(The input Opens)

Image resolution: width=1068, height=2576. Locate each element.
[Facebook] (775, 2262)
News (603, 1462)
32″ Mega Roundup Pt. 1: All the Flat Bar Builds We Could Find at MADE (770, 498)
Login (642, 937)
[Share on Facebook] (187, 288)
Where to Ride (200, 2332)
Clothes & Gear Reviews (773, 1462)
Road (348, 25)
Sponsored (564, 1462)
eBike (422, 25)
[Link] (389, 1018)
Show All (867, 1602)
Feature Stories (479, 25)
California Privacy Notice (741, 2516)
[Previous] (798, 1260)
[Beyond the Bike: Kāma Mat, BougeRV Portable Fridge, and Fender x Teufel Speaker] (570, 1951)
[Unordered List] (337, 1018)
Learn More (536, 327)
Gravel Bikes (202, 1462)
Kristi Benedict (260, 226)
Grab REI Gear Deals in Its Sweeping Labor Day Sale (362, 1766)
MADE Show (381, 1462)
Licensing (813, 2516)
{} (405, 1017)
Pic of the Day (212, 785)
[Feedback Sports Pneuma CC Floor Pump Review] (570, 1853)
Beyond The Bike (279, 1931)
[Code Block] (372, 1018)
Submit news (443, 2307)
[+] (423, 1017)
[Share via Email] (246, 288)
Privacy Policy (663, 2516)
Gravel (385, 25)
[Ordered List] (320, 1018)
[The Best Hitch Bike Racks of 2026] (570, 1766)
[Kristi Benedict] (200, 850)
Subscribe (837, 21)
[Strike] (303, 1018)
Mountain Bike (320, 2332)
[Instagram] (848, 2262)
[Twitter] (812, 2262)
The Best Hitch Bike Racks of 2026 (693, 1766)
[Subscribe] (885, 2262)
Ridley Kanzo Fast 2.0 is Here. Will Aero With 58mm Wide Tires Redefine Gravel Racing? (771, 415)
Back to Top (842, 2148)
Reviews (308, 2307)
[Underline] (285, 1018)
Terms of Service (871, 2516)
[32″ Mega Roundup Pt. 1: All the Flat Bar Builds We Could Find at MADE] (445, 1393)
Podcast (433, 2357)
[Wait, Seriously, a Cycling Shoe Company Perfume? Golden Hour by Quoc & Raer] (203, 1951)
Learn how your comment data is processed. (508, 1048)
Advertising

(The input Closes)

Work to complete =>
Above are the records; restate each one exactly.

Written response =>
Image resolution: width=1068, height=2576. Locate each element.
[Facebook] (775, 2262)
News (603, 1462)
32″ Mega Roundup Pt. 1: All the Flat Bar Builds We Could Find at MADE (770, 498)
Login (642, 937)
[Share on Facebook] (187, 288)
Where to Ride (200, 2332)
Clothes & Gear Reviews (773, 1462)
Road (348, 25)
Sponsored (564, 1462)
eBike (422, 25)
[Link] (389, 1018)
Show All (867, 1602)
Feature Stories (479, 25)
California Privacy Notice (741, 2516)
[Previous] (798, 1260)
[Beyond the Bike: Kāma Mat, BougeRV Portable Fridge, and Fender x Teufel Speaker] (570, 1951)
[Unordered List] (337, 1018)
Learn More (536, 327)
Gravel Bikes (202, 1462)
Kristi Benedict (260, 226)
Grab REI Gear Deals in Its Sweeping Labor Day Sale (362, 1766)
MADE Show (381, 1462)
Licensing (813, 2516)
{} (405, 1017)
Pic of the Day (212, 785)
[Feedback Sports Pneuma CC Floor Pump Review] (570, 1853)
Beyond The Bike (279, 1931)
[Code Block] (372, 1018)
Submit news (443, 2307)
[+] (423, 1017)
[Share via Email] (246, 288)
Privacy Policy (663, 2516)
Gravel (385, 25)
[Ordered List] (320, 1018)
[The Best Hitch Bike Racks of 2026] (570, 1766)
[Kristi Benedict] (200, 850)
Subscribe (837, 21)
[Strike] (303, 1018)
Mountain Bike (320, 2332)
[Instagram] (848, 2262)
[Twitter] (812, 2262)
The Best Hitch Bike Racks of 2026 (693, 1766)
[Subscribe] (885, 2262)
Ridley Kanzo Fast 2.0 is Here. Will Aero With 58mm Wide Tires Redefine Gravel Racing? (771, 415)
Back to Top (842, 2148)
Reviews (308, 2307)
[Underline] (285, 1018)
Terms of Service (871, 2516)
[32″ Mega Roundup Pt. 1: All the Flat Bar Builds We Could Find at MADE] (445, 1393)
Podcast (433, 2357)
[Wait, Seriously, a Cycling Shoe Company Perfume? Golden Hour by Quoc & Raer] (203, 1951)
Learn how your comment data is processed. (508, 1048)
Advertising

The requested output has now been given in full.